Most teeth in children are completely formed. So, they can be cared for with standard endodontic treatment. There is the exception though, and a tooth could require some root canal treatments before the root fully develops. The following are 3 examples:
In order to promote continued root development, apexogenesis is the procedure recommended for children. Applying a medication during this procedure encourages the pulp tissue to remain at its healthiest, and allows for the tooth to be sealed. This will help to prevent infection, as well as enables the root to form properly. The apex, which is the root tip, will gradually seal while the root canal walls thicken while the child continues to age. If the pulp remains healthy, the child might not need further treatment for many years. Ultimately, the tooth stands a better chance, the more the root matures.
There are 4 forms of vital pulp treatment for baby teeth:
- Protective Base – If there is decay found in the tooth, yet the pulp is still healthy, a protective base is a viable option. Once the decay is removed from the tooth, a protective material is positioned in the tooth, before the filling is placed.
- Indirect Pulp Cap – If the decay comes close to the pulp, yet hasn’t reached it quite yet, indirect pulp cap is an option used quite often. After the decay is eradicated, a protective dressing is applied over the decayed area near the pulp. As a result, the pulp is no longer exposed. This can also stimulate the healing process. At this point, a filling is performed.
- Direct Pulp Cap – If a portion of the pulp has become exposed, the direct pulp treatment is used. The exposed pulp is treated with medicine. However, this option works better in adult teeth, than it does in baby teeth.
- Vital Pulpotomy – If the pulp has evidence of decay, yet the root is still viable and healthy, a vital pulpotomy can be performed. The decay and unhealthy pulp is removed, leaving the healthy pulp intact. A protective material fills the tooth, and it’s covered with a crown. While vital pulpotomy is typically used in children, it can also be used in an adult tooth that has not finished growing a full root. Although, when used in an adult tooth, it’s often temporary, until the root is fully grown.

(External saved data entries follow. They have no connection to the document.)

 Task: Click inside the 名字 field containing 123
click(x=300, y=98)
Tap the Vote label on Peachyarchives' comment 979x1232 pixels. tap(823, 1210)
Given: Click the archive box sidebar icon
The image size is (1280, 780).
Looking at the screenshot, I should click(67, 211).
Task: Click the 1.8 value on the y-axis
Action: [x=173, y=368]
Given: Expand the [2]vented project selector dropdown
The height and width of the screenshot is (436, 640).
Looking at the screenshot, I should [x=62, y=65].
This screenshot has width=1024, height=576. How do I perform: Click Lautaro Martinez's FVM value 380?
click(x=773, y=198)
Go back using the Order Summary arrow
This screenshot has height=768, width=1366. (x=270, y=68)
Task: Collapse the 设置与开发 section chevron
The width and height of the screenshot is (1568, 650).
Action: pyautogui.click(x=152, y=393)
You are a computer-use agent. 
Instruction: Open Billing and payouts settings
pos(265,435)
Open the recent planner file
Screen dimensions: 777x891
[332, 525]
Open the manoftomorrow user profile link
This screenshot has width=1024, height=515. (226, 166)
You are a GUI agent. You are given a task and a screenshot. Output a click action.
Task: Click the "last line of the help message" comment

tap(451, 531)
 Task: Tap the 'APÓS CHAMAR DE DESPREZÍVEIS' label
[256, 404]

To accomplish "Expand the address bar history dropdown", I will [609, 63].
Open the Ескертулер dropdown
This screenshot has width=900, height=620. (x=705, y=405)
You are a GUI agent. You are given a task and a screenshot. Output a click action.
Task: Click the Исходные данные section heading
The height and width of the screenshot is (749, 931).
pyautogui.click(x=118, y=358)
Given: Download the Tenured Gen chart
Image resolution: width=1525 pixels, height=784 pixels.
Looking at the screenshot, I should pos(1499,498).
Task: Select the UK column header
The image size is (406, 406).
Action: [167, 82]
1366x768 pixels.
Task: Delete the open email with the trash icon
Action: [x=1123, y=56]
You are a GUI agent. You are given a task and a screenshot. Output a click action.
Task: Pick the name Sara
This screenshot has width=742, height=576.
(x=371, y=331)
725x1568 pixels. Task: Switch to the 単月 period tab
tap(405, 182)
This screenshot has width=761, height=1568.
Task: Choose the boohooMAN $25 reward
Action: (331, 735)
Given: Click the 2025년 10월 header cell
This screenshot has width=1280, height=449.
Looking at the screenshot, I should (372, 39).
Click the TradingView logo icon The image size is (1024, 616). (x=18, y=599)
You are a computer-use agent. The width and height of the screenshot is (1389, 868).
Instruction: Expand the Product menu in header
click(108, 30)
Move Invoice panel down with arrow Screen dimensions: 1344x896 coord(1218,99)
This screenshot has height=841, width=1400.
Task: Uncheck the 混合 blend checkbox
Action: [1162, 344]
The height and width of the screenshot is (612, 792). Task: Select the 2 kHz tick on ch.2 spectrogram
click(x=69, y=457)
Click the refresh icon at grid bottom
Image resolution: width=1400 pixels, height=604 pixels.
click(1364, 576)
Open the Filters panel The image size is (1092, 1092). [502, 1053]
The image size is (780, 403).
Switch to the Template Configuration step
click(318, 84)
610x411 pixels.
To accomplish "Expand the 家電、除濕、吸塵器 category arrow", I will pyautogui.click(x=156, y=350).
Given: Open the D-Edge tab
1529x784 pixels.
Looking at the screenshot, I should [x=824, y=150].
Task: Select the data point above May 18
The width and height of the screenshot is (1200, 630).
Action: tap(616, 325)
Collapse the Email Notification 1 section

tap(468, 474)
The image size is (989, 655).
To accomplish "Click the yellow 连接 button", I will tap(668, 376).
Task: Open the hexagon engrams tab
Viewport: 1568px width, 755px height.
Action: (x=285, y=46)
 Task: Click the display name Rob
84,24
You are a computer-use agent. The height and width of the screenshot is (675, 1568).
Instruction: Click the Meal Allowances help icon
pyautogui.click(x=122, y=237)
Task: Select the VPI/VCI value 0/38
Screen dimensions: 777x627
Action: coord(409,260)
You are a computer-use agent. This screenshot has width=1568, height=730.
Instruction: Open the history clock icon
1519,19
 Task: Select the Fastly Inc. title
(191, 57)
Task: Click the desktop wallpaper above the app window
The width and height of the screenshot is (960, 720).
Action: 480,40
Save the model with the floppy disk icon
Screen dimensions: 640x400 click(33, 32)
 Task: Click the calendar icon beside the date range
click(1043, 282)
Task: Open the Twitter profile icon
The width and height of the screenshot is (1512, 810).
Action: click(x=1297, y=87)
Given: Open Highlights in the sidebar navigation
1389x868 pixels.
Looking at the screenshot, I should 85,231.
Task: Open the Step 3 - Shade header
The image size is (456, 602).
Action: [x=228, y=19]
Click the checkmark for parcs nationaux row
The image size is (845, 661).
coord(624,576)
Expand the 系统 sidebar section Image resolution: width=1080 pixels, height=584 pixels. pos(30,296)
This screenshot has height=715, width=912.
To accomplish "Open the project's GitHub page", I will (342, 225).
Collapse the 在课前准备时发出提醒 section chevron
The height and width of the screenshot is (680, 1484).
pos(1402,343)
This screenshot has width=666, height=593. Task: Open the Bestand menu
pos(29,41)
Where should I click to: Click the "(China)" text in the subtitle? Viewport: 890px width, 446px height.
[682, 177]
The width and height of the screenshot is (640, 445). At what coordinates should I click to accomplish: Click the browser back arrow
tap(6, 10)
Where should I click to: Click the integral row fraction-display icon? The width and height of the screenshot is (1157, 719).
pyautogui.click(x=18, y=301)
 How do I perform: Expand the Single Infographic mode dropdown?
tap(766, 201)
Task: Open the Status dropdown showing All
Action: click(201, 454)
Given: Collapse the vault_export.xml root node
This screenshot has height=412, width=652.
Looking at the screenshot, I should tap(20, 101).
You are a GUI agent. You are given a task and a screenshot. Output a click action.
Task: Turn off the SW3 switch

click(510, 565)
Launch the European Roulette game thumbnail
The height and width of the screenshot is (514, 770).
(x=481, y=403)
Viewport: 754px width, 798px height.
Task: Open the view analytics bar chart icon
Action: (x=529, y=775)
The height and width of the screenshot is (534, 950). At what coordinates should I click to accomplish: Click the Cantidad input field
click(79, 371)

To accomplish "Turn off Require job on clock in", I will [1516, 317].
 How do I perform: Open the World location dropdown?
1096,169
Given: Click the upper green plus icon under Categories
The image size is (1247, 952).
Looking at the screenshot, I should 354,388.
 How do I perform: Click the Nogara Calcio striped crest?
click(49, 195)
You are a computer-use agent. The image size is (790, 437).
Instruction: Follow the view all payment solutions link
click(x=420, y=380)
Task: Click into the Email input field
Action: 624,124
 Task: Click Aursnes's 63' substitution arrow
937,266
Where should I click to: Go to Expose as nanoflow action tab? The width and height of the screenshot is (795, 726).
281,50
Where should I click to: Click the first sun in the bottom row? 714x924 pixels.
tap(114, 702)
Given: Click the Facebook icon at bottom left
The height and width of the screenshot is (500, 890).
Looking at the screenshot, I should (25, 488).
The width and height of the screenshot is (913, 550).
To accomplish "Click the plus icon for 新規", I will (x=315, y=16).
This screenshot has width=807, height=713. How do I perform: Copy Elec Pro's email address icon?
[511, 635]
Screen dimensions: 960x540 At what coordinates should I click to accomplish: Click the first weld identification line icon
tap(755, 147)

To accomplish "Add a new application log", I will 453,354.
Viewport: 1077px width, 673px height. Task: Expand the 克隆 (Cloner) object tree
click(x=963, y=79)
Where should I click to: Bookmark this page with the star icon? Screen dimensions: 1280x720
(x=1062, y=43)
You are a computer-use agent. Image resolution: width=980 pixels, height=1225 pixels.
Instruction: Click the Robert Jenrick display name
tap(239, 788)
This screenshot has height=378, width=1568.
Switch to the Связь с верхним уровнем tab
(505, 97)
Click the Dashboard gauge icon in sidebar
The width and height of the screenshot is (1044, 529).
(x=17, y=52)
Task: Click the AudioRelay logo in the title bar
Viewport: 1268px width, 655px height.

Apexification is when the root hasn’t fully matured, and its pulp tissue needs to be entirely eradicated because it’s not healthy and could become infected. The tooth can remain, if the endodontist applies a medication onto the root, which will aid in forming a barrier of hard tissue, near the root tip, which provides a firm base for a root canal filling. When this happens, the walls of the root canal will not fully develop, creating a more susceptible environment for future tooth fractures. So, it’s vital for the teeth to be appropriately restored by the endodontist.
This root canal therapy allows the doctor to facilitate regeneration of healthy pulp tissue in a root not fully developed, where the original pulp had been infected or damaged. When successful, it allows for growth of new and healthy pulp tissue that will promote continued root development. As with Apexification, it requires placement of medication within the canal, and a period of monitoring for root development. If the root fully forms, the tooth will be stronger and more functional, and further endodontic treatment may be avoided for years to come.